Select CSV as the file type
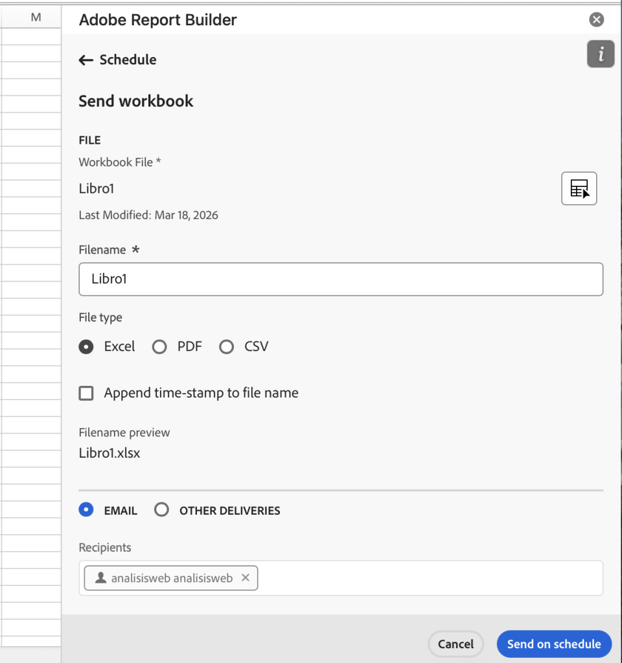tap(226, 347)
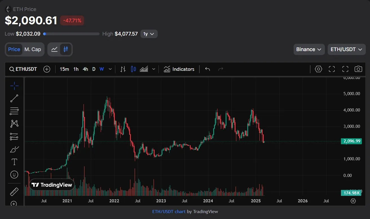Select the trend line drawing tool
The image size is (370, 219).
[14, 98]
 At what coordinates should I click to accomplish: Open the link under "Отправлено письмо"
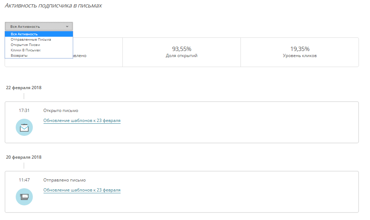(x=82, y=190)
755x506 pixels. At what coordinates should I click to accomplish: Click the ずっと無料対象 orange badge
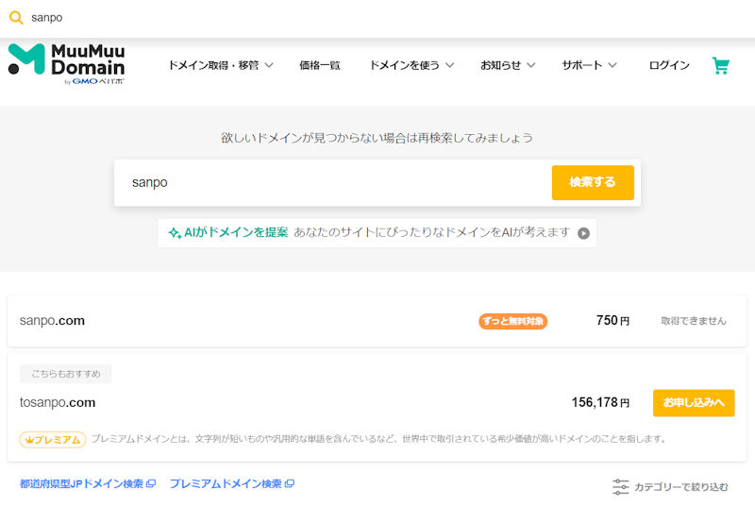(512, 321)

* * * * * * * * *

■ PROMPT: Please return, exactly and with pictures omitted, the lines from the line holding "755x506 pixels. At" through the end of the data above, inclusive.

■ SOLUTION FOR THIS PROBLEM:
755x506 pixels. At what coordinates should I click to accomplish: Click the ずっと無料対象 orange badge
(512, 321)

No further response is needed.